**What the task asks:**
Every word of the data must be reproduced in your reply exactly.

________

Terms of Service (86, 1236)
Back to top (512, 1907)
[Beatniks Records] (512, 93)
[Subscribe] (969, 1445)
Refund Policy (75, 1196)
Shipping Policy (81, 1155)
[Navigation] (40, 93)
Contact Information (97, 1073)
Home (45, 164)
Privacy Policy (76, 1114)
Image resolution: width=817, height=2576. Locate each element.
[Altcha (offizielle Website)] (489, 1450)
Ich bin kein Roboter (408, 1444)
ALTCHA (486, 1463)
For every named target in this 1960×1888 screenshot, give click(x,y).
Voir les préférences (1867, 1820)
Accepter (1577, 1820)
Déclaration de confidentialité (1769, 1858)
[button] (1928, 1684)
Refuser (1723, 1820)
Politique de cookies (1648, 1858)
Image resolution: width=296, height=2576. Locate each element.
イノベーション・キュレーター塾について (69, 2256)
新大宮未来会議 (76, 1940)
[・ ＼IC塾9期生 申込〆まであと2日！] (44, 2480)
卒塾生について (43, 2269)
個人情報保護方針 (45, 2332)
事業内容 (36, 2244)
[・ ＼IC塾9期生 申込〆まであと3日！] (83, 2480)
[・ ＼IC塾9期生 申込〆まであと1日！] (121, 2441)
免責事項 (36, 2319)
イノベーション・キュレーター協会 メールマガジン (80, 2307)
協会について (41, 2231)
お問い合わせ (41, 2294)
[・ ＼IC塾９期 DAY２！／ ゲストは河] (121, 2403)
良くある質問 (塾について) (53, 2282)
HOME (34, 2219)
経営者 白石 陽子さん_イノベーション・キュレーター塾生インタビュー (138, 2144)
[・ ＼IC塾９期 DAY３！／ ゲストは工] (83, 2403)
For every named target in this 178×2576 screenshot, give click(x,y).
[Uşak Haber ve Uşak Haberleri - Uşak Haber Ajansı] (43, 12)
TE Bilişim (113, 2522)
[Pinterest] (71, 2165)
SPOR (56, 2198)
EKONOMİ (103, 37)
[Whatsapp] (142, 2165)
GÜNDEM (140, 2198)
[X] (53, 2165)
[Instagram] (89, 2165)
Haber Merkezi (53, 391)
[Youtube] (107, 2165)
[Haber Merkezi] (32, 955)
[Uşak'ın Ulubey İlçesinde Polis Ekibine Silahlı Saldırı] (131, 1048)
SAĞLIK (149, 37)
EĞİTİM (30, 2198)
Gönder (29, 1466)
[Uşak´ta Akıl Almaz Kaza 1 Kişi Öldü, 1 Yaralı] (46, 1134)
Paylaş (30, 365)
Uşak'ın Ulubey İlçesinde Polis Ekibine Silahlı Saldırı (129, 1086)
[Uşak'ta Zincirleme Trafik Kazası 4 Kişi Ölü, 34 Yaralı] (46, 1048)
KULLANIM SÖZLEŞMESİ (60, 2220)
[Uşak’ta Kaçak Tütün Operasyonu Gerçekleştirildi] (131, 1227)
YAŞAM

________

**Answer section:**
Terms of Service (86, 1236)
Back to top (512, 1907)
[Beatniks Records] (512, 93)
[Subscribe] (969, 1445)
Refund Policy (75, 1196)
Shipping Policy (81, 1155)
[Navigation] (40, 93)
Contact Information (97, 1073)
Home (45, 164)
Privacy Policy (76, 1114)
Image resolution: width=817, height=2576. Locate each element.
[Altcha (offizielle Website)] (489, 1450)
Ich bin kein Roboter (408, 1444)
ALTCHA (486, 1463)
For every named target in this 1960×1888 screenshot, give click(x,y).
Voir les préférences (1867, 1820)
Accepter (1577, 1820)
Déclaration de confidentialité (1769, 1858)
[button] (1928, 1684)
Refuser (1723, 1820)
Politique de cookies (1648, 1858)
Image resolution: width=296, height=2576. Locate each element.
イノベーション・キュレーター塾について (69, 2256)
新大宮未来会議 (76, 1940)
[・ ＼IC塾9期生 申込〆まであと2日！] (44, 2480)
卒塾生について (43, 2269)
個人情報保護方針 (45, 2332)
事業内容 (36, 2244)
[・ ＼IC塾9期生 申込〆まであと3日！] (83, 2480)
[・ ＼IC塾9期生 申込〆まであと1日！] (121, 2441)
免責事項 (36, 2319)
イノベーション・キュレーター協会 メールマガジン (80, 2307)
協会について (41, 2231)
お問い合わせ (41, 2294)
[・ ＼IC塾９期 DAY２！／ ゲストは河] (121, 2403)
良くある質問 (塾について) (53, 2282)
HOME (34, 2219)
経営者 白石 陽子さん_イノベーション・キュレーター塾生インタビュー (138, 2144)
[・ ＼IC塾９期 DAY３！／ ゲストは工] (83, 2403)
For every named target in this 178×2576 screenshot, give click(x,y).
[Uşak Haber ve Uşak Haberleri - Uşak Haber Ajansı] (43, 12)
TE Bilişim (113, 2522)
[Pinterest] (71, 2165)
SPOR (56, 2198)
EKONOMİ (103, 37)
[Whatsapp] (142, 2165)
GÜNDEM (140, 2198)
[X] (53, 2165)
[Instagram] (89, 2165)
Haber Merkezi (53, 391)
[Youtube] (107, 2165)
[Haber Merkezi] (32, 955)
[Uşak'ın Ulubey İlçesinde Polis Ekibine Silahlı Saldırı] (131, 1048)
SAĞLIK (149, 37)
EĞİTİM (30, 2198)
Gönder (29, 1466)
[Uşak´ta Akıl Almaz Kaza 1 Kişi Öldü, 1 Yaralı] (46, 1134)
Paylaş (30, 365)
Uşak'ın Ulubey İlçesinde Polis Ekibine Silahlı Saldırı (129, 1086)
[Uşak'ta Zincirleme Trafik Kazası 4 Kişi Ölü, 34 Yaralı] (46, 1048)
KULLANIM SÖZLEŞMESİ (60, 2220)
[Uşak’ta Kaçak Tütün Operasyonu Gerçekleştirildi] (131, 1227)
YAŞAM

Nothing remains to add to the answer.